As previously reported in [8], [32], strain through-wall gradient is significantly less steep for Eff than for Ecc, supporting the observation that aggregate cardiomycyte strain is a more spatially uniform measure of cardiac kinematics. In vitro studies of cardiomyocyte contractility [33], [34] have demonstrated minimal differences in cardiomyocyte strain at different transmural layers of the same heart. Finite element studies of left ventricular function [30] have hypothesized that the microstructure of the LV is specifically organized to achieve uniformity in cardiomyocyte strain. The results from this study provide in vivo evidence to support this hypothesis.
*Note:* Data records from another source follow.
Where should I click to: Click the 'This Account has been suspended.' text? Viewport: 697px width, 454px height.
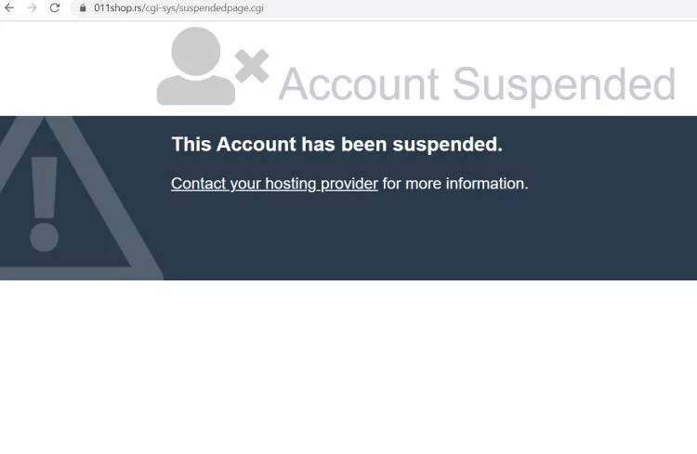pyautogui.click(x=337, y=145)
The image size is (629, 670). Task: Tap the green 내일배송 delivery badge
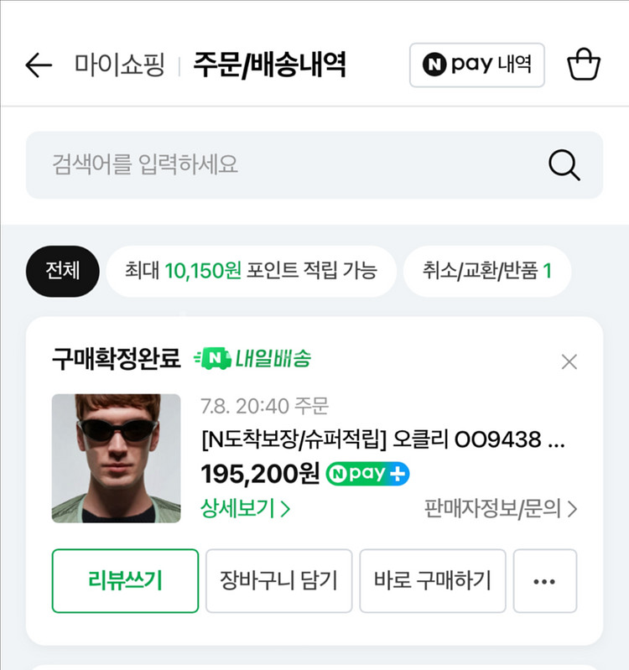coord(252,359)
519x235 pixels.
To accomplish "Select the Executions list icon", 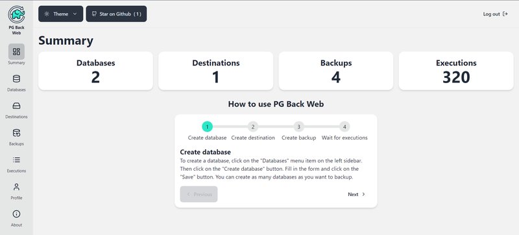I will [x=16, y=160].
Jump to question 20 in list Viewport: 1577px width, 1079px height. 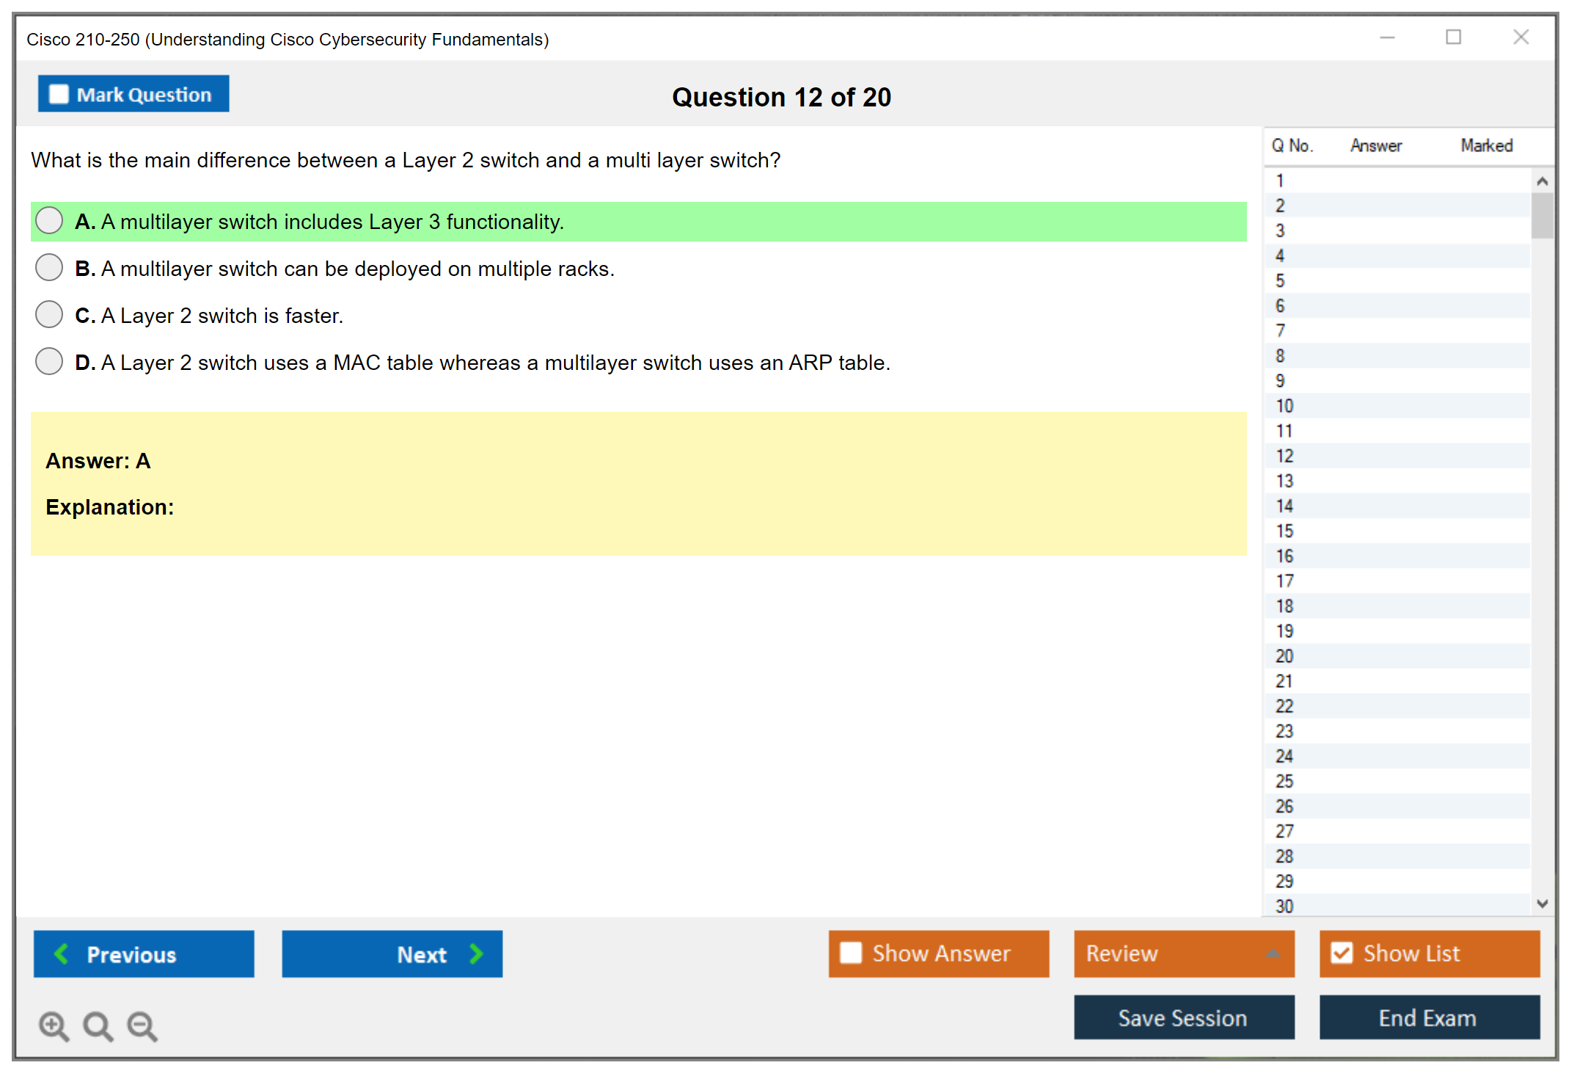1285,655
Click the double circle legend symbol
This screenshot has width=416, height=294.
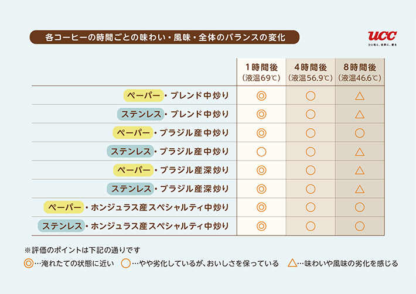[29, 264]
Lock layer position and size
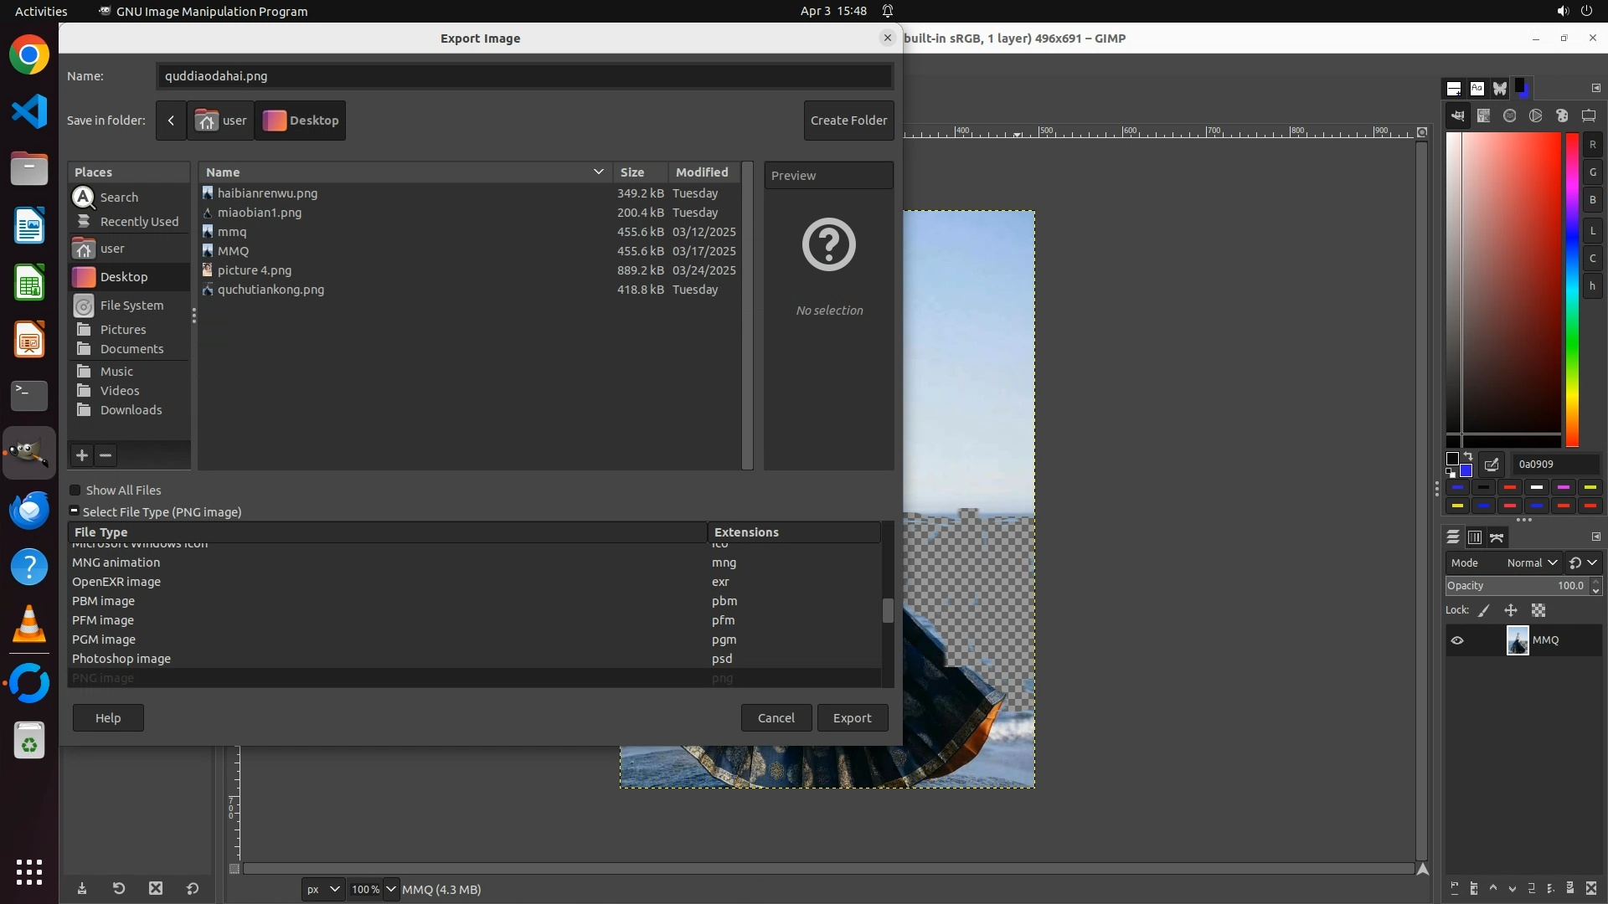The height and width of the screenshot is (904, 1608). 1511,611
To our knowledge, this framework is the first to measure Eff entirely from in vivo MRI data that can be feasibly acquired in a clinical setting. All MRI data used in this study can be acquired in ~ 20 minutes (nine minute cDTI scan + ten minutes of DENSE imaging) under free-breathing conditions, which eases the framework’s applicability to studying cardiac dysfunction in heart failure patients. With respect to traditionally measured cardiac strains (Ecc, Err, and Ell), Eff provides a more reproducible, robust, and microstructurally anchored metric of cardiac function. The definition of the circumferential, radial and longitudinal directions depend heavily on the orientation and position of the images and their segmentation, whereas f is directly measured from the tissue microstructure. Therefore, Eff is particularly suited for longitudinal studies examining cardiac function during the progression of LV remodelling.

C. Study Limitations

Several limitations in the phantom simulation may result in underestimation of the SNR-level required to reach near-zero strain bias and 0.04 strain tolerance. First, the phantom is constructed from idealized axial-symmetric LV geometry and displacements, which only approximates the in vivo motion and anatomy of the LV. Strain bias may be higher in different LV segments. Second, the phantom simulation assumes that a DENSE MRI acquisition occurs during the span of one heart beat. In reality, a single systolic DENSE acquisition requires consecutive readouts over many heartbeats, and inter-beat physiologic variability may lead to errors in strain estimates. Inter-beat variation is not accounted for as a source of strain bias in the current phantom simulations. Third, the phantom simulation does not account for mis-registration that can occur due to the respiratory motion of the imaged subject. Most modem DENSE sequences employ a respiratory navigator that triggers image acquisition only within a limited window of respiratory phases. While this may limit respiratory-induced misalignment, it does not eliminate it as a source of strain error. Finally, we do not simulate the complex DENSE MRI signal decay during the cardiac cycle, which would require directly solving the Bloch equations during simulated motion. Each limitation may be addressed in future studies by improving the phantom geometry, motion simulation, and the conversion of the MRI signal to the DENSE displacement field. It is also important to note that these sources of strain error may not always be reflected in image SNR.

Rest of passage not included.